Luego de la última movilización social que tuvo como centro el bloqueo carretero del país durante 50 días, con fuertes efectos negativos en la economía nacional y prácticamente ningún resultado en sus demandas, mucho menos en la principal: la renuncia del presidente Rodrigo Paz. ¿Qué queda como ganancia para la gente movilizada? Hay quienes hablan de que cierto logro es el resurgimiento de la COB.
El periodista y docente universitario Carlos Soria Galvarro ha planteado el tema, el resurgimiento, recuerda que por el 2003 se decía algo similar luego las movilizaciones de octubre que hicieron caer al presidente Gonzalo Sánchez de Lozada y permitieron más adelante la llegada de los gobiernos de Evo Morales y del MAS-IPSP (Movimiento al Socialismo – Instrumento Político para la Soberanía de los Pueblos), un periodo de 20 años en que la COB se apagó al ser, de alguna forma, parte del gobierno.
Hoy la COB ha resurgido porque las bases así lo quisieron, como diría en esos años la aguerrida dirigente del magisterio Wilma Plata, ante la ausencia de otro referente político al cual aferrarse. Ha fracasado en la reciente batalla, pero es evidente que la guerra seguirá ante una nueva etapa gubernamental enfocada al liberalismo económico, la reducción del Estado y su presencia en servicios sociales, y su proximidad a gobiernos de derecha del continente americano.
Al contrario que en décadas anteriores, donde la preminencia al interior y dirigencia de la COB la tenían los trabajadores mineros (considerados la “vanguardia revolucionaria”, por su condición de asalariados), hoy el enorme grupo de peso movilizado y político es el campesinado. Los mineros, por normas internas, mantienen la máxima dirección y han sido activos en las protestas, pero con menos presencia, así como el magisterio. El sector fabril (el obrero histórico) prácticamente no existe. Y escribo en masculino, porque todas estas representaciones son así, un mundo de hombres, salvo en el campesinado donde “las Bartolinas” tienen un lugar relevante, pero secundario.
Desde principios de siglo, y quizás antes, se habla de la necesidad de que la COB modifique su normativa interna para que se abra a los tiempos actuales y dé mayor espacio a otros grupos laborales también explotados, como profesionales en precariedad. También se debería abrir a las mujeres entendiendo de que se trata de la mitad de la población que, al margen de su nivel económico, tienen una situación de explotación (por sus labores de cuidados en casa y por el patriarcado) y especialmente las asalariadas que viven una doble opresión, de ello viene hablando el feminismo marxista o socialista desde hace más de un siglo (Flora Tristán: «la mujer es la proletaria del proletariado»; Rosa Luxemburgo: los derechos políticos de las mujeres se vinculan a la lucha anticapitalista; Clara Zetkin: sufragio y derechos laborales; Silvia Federici: salario para el trabajo doméstico; y otras).
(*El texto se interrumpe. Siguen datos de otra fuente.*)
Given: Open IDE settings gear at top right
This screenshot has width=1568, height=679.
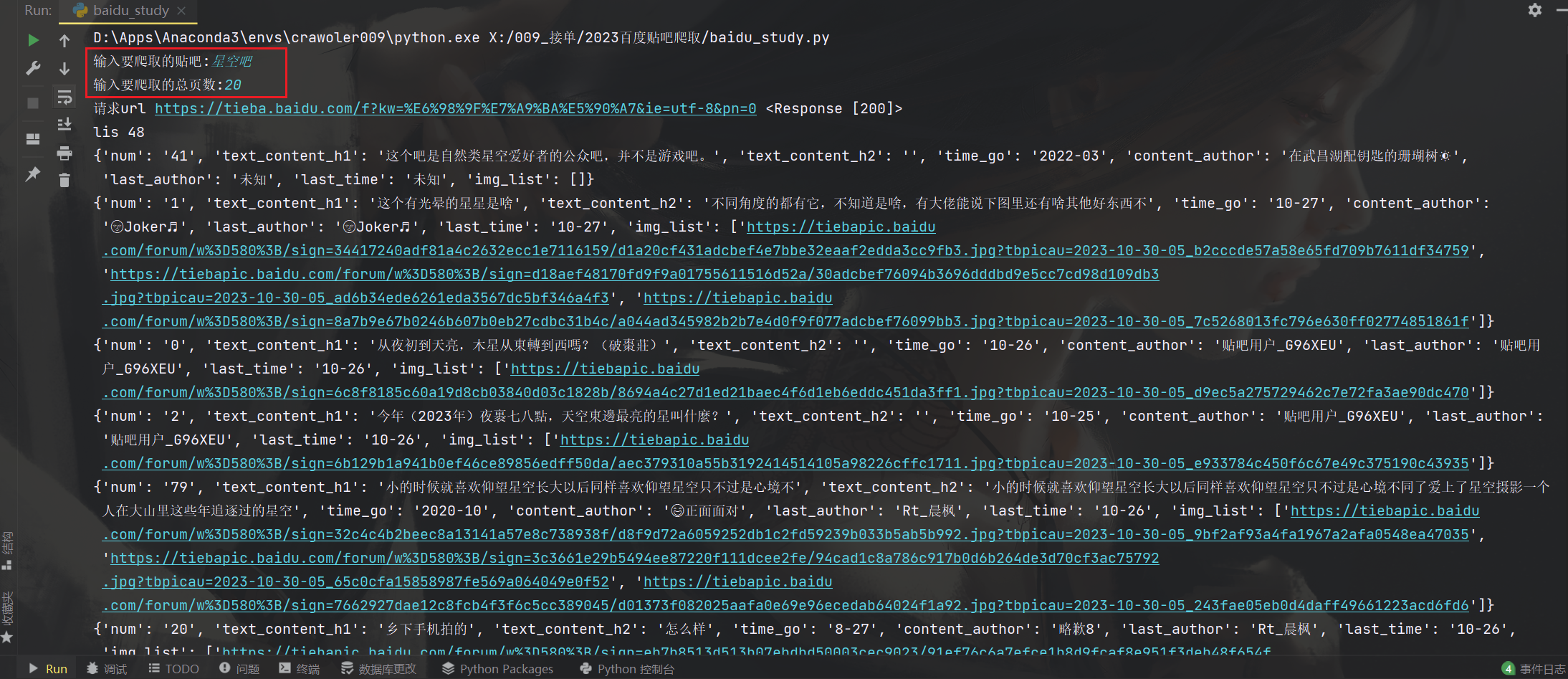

¿La COB es un ente caduco? De ninguna manera, sigue siendo un instrumento de representación y lucha por derechos y conquistas sociales pese a que hoy no refleje cabalmente las necesidades de quienes requieren de su intervención. Y aquí hay un conflicto de, llamémosle, ceguera identitaria: ¿Quiénes deberían ver a la COB como también suya y la rechazan? Mucha gente que se cree de clase media (por aspiración o por origen) y es clase baja o precaria a pesar, incluso, de tener estudios o un micro negocio.
Sí, tener estudios o ser micro comerciante porque no hay más con qué ganarse el pan, no encajan en la categoría tradicional de “proletariado”; sin embargo, hoy la fuerza de trabajo tiene también estudios y genera plusvalía. En el caso de las mujeres suma la conciliación trabajo doméstico y oficina.
La COB es el resultado de una batalla ideológica por un mundo mejor, una batalla que ha sufrido una gran derrota al punto de que incluso no plantea con fuerza un horizonte claro; sin embargo, no significa que no existan las razones para permanecer en la defensa de la mayoría con desventajas sociales. Hace falta limpieza, renovación, ampliación y mucha pedagogía para concientizar a quienes deberían formar parte por su situación de explotación y precariedad.